Manually aspirate nasogastric tube every four hours. Note amount and nature of
drainage.
Maintenance of Mucous Membrane Integrity (Hygiene Needs):
- Every two hours, unless contraindicated, reposition patient. Maintain correct body
alignment at all times. Unless the patient
conscious and co-operative, three staff are required for each position change. One
for either side of the patient and the third person to control the patient's head
and neck and maintain the security of the endotracheal tube.
- Each shift all pressure-prone areas are to be inspected and sufficient action taken
to prevent further deterioration in skin integrity.
- Every two hours, following oropharyngeal suctioning, attend oral cavity care. Apply
emollient cream to the patient's lips. - Every two hours, attend patient's eye
toilet. If the patient is unconscious or has inflamed conjunctiva, apply liberal
amounts
of lubricant ung to the lower conjunctival sacs. In the unconscious patient, if the
eyelids will not stay closed independently,
they should be taped shut with 1 cm wide hypoallergenic tape. If the patient is conscious,
lubricant drops should be used rather than ung, to prevent corneal ulceration.
- Every four hours, attend nasal toilet.
- Every four hours, attend perineal / meatal hygiene.
- Daily and as required: attend full sponge.
- Weekly and as required, attend hair wash.

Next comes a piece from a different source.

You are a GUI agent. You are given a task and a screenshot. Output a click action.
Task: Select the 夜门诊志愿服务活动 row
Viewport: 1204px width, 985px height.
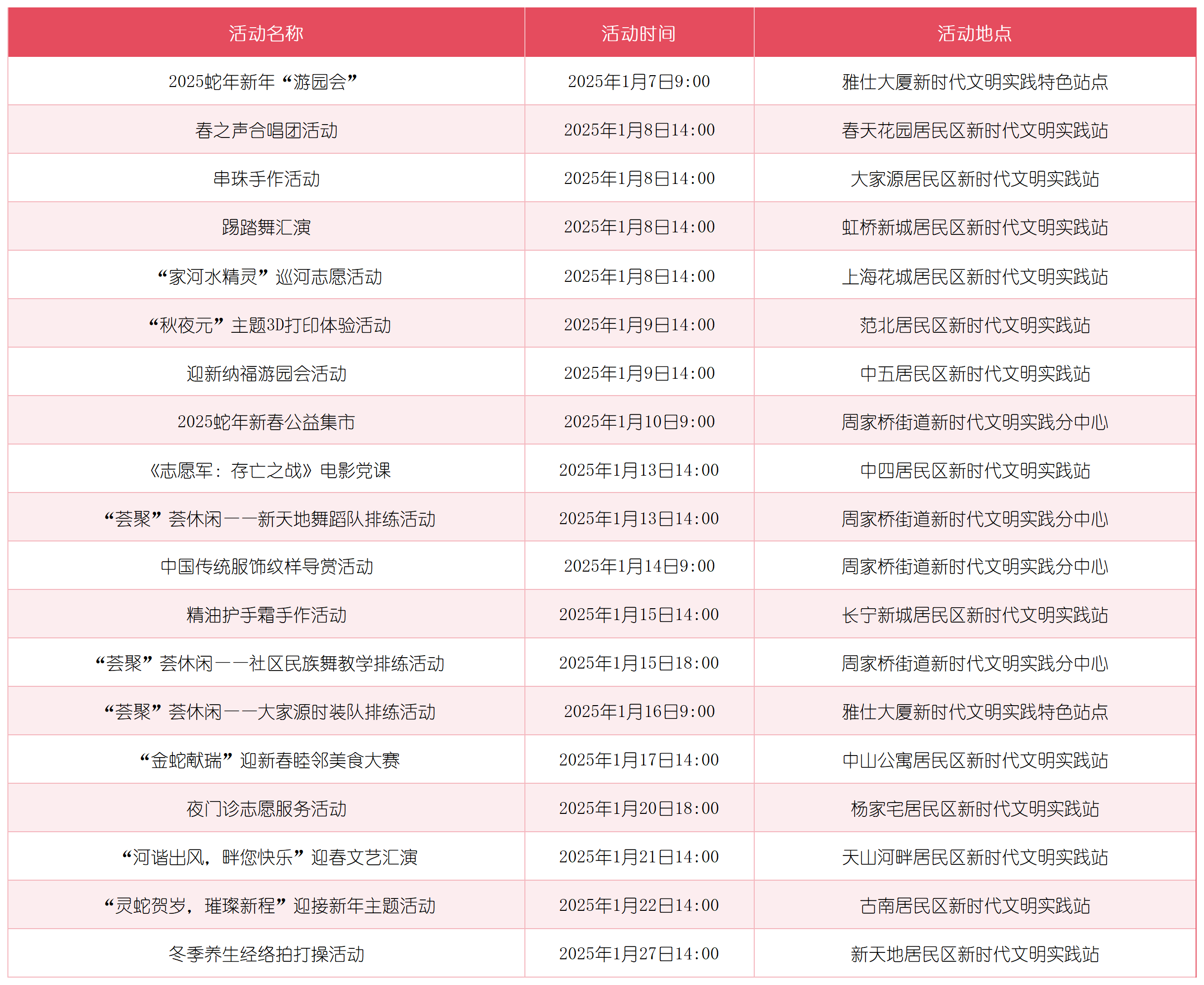point(265,808)

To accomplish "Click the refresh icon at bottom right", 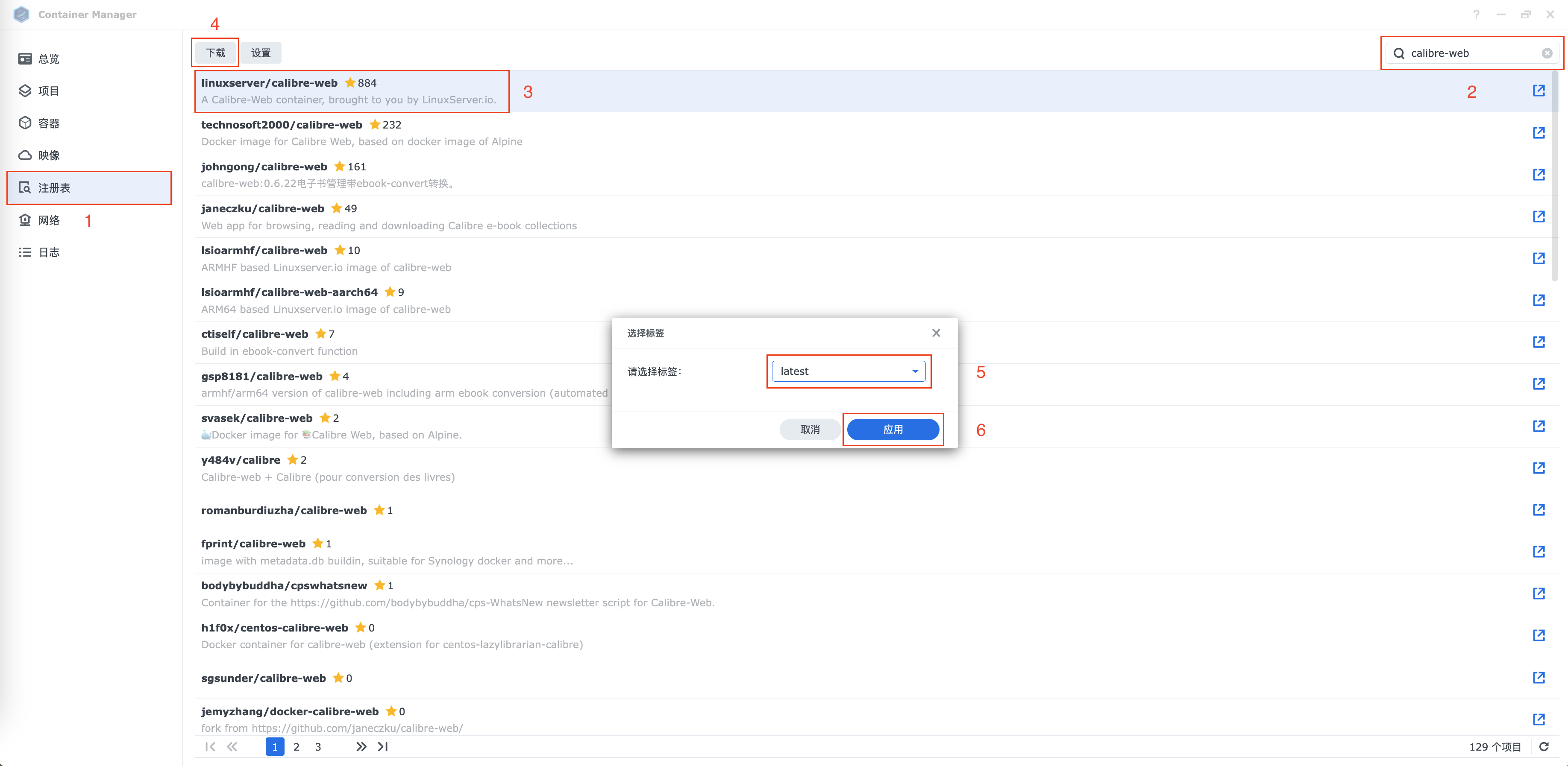I will pos(1544,746).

- Document changes in condition of skin and mucous membranes and subsequent nursing
actions in progress notes.
ALERT
At beginning of the shift:
the "responsible" nurse is to verify that:
* The endotracheal, or tracheostomy, tube is adequately secured and is patent.
* There is a functioning suction source and equipment in close proximity to the
patient.
* There is a functioning oxygen cylinder under the patient's bed.
* All alarms on the ventilator are correctly functioning.
* The ventilator is attached to an uninterrupted power source. (Refer to the policy
/ procedure: Electricity in ICU
).
No change should be made in ventilatory management without prior consultation with
the Director of ICU, or his delegate.